And those same feelings of humility and complete inadequacy in the pulpit and in my work as the preacher at this place won’t go away.
I believe with all my heart that it’s our God who is using me. He inspires me through the week in my study and my prayer and then speaks through me on Sundays. He takes his message and places it right into the hearts of the people here, in exactly the place where and when and how they need it. I’m totally baffled by the way it works. None of it is me. All of it is Him. And a week doesn’t go by that several people talk to me about how the message reached them and touched them, the exactly perfect words were said at exactly the perfect time. The word of grace they needed at just that moment was delivered, perfectly tailored to specifically comfort and encourage them. None of it is me. All of it is Him. And it blows me away.
People I don’t know that well, people I’ve barely met, will talk to me about their innermost fears and anxieties, their sins and their struggles with faith and hope. And we’ll cry together and we’ll pray together. And I don’t even know these people yet. As they’re talking to me, I can’t help thinking, “Why are they telling me these things? What am I supposed to do? They’re telling me things and confiding in me things they wouldn’t tell their dearest friend. Why?”
It’s because I’m the preacher. I represent God and the Word of God to these people. I represent a deeper relationship to our God to the church. I’m expected to give them spiritual direction and comfort and hope straight from the Lord.
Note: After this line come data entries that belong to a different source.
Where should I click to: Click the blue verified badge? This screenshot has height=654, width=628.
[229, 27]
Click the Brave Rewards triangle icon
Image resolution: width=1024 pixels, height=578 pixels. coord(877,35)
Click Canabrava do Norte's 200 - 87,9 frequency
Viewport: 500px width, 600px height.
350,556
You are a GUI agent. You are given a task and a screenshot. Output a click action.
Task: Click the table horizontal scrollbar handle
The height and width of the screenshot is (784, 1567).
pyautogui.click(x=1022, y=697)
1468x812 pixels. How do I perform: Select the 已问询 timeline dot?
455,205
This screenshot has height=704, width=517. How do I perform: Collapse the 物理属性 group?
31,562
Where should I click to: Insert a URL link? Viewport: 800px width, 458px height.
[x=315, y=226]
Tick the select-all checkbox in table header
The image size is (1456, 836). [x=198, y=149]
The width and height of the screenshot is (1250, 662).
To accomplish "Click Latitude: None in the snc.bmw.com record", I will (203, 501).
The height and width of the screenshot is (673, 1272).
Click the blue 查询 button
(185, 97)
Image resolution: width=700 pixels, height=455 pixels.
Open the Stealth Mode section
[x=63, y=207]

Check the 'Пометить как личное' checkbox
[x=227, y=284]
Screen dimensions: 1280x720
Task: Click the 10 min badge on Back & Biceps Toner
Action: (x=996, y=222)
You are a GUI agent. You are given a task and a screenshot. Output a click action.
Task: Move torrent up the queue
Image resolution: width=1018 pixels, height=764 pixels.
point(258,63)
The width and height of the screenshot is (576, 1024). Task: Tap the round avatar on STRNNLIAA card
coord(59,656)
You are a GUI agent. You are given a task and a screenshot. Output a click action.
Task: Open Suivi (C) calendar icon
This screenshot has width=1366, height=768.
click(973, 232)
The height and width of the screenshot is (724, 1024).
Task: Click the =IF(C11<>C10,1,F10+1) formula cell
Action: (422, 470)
And when I’m finished with those conversations, I feel so small and insignificant. I feel like I haven’t helped at all. I feel like I haven’t said a thing they couldn’t have heard from almost anyone else. I feel so humble. Everytime it happens, I look at my own life. I look at my own sin and selfishness and inclinations to evil. I look at all the things I don’t understand about God and his ways and his will. And he still uses me. And that completely blows me away.
I find myself every day praying the prayer of Terry Rush up in Tulsa: “God, please keep doing that thing you do.”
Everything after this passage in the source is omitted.